Stored entries
•••
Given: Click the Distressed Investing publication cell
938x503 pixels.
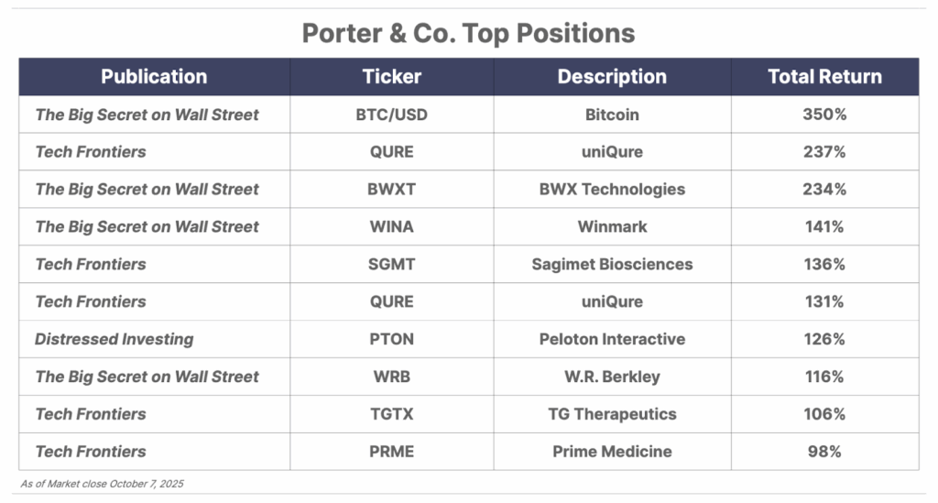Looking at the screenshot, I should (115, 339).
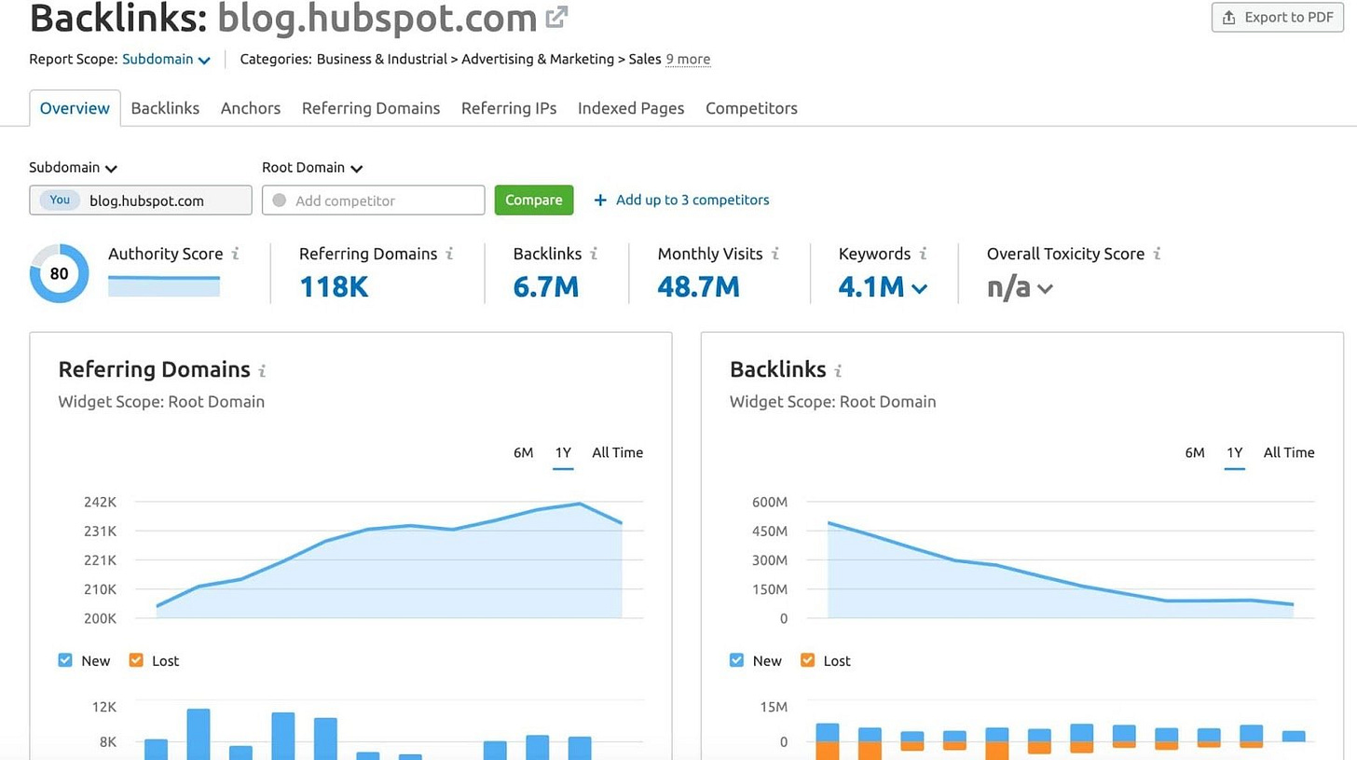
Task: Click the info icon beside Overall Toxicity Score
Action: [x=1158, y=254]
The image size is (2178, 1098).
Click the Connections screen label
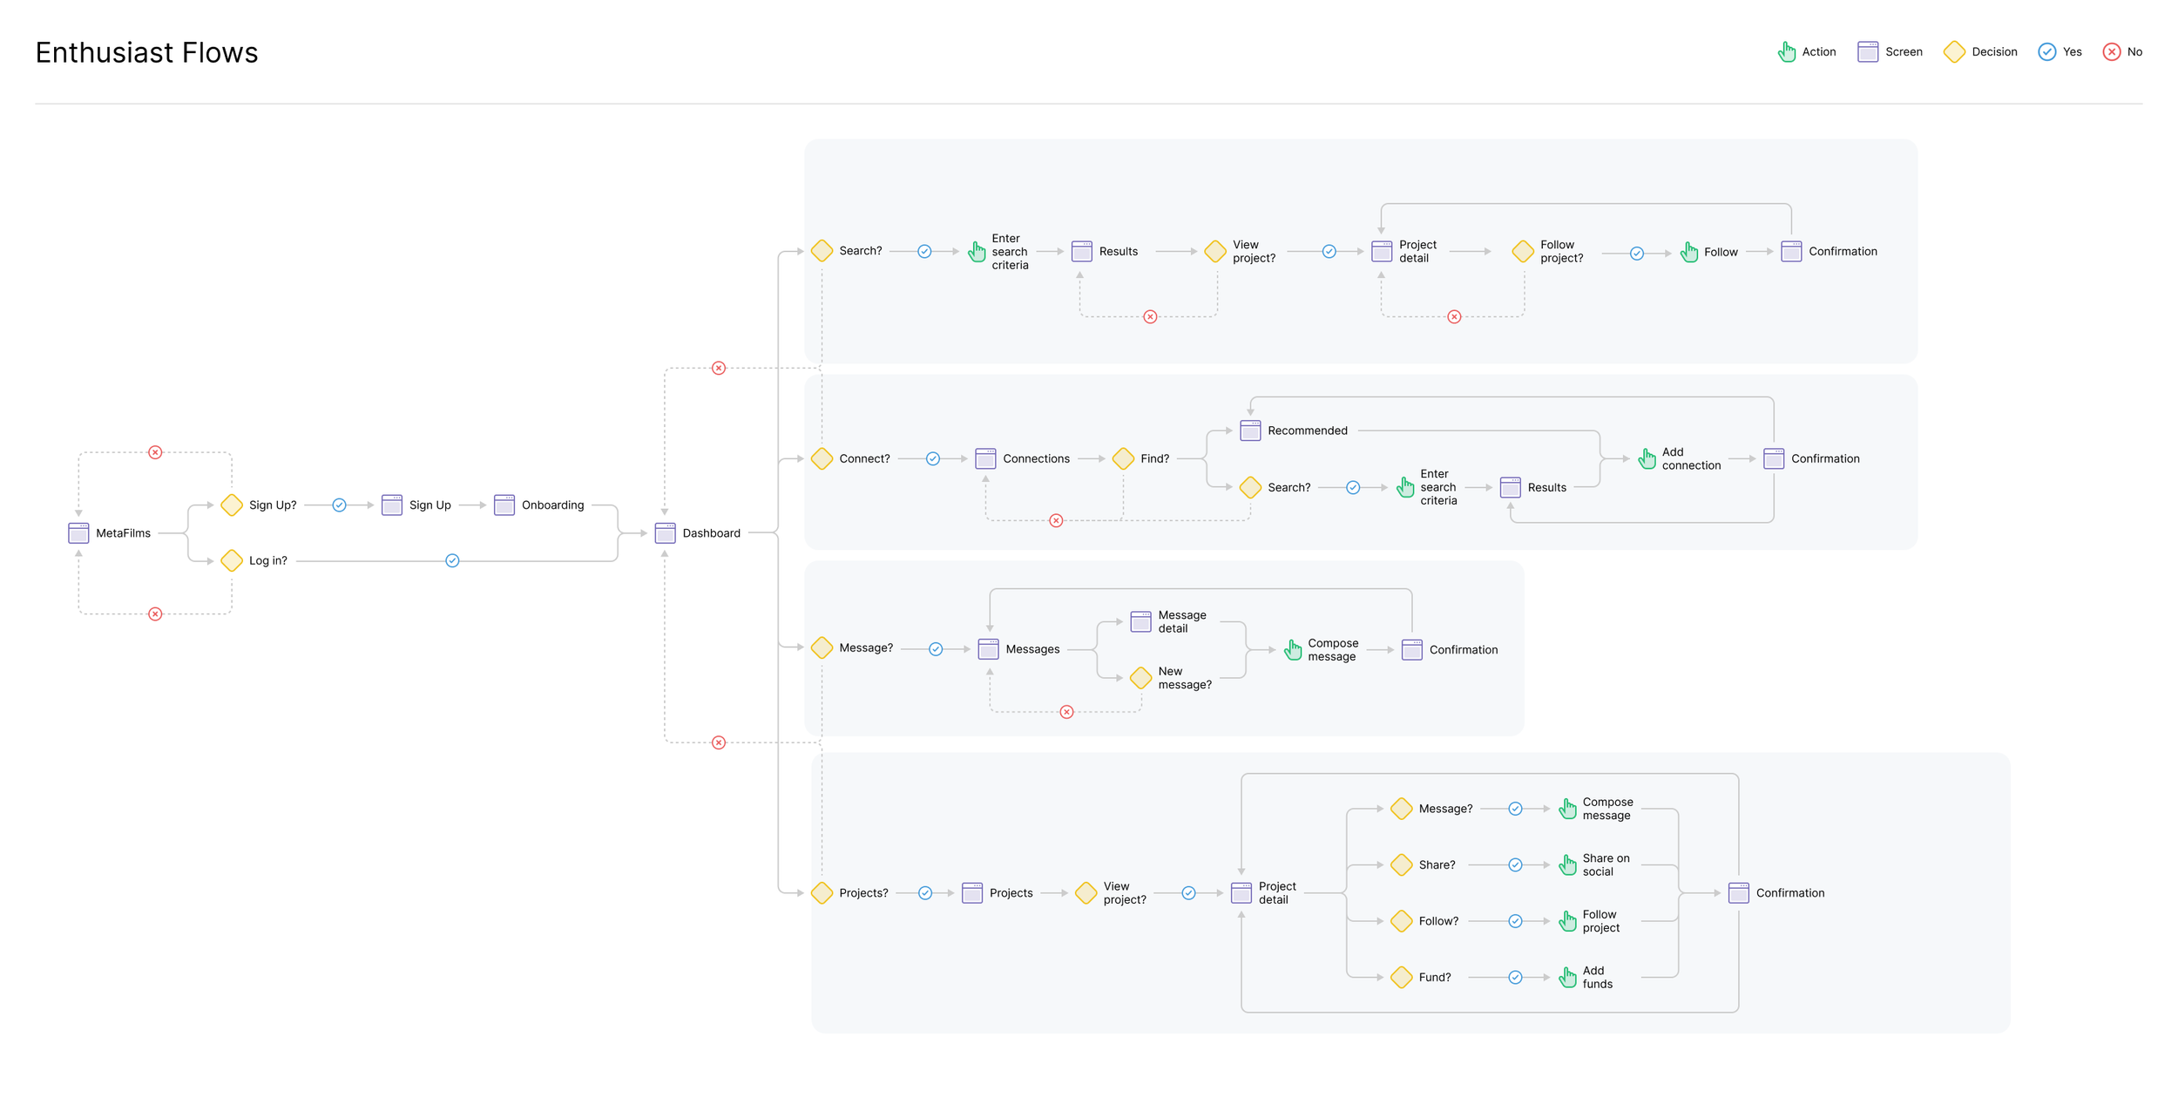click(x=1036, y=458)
•••
§ **Stated exercise**
Copy the listing above word for word, leaving out the pictures.

§ **Reply**
Given: Click the Distressed Investing publication cell
938x503 pixels.
Looking at the screenshot, I should (115, 339).
Task: Click the info icon beside Overall Toxicity Score
Action: [x=1158, y=254]
The image size is (2178, 1098).
Click the Connections screen label
click(x=1036, y=458)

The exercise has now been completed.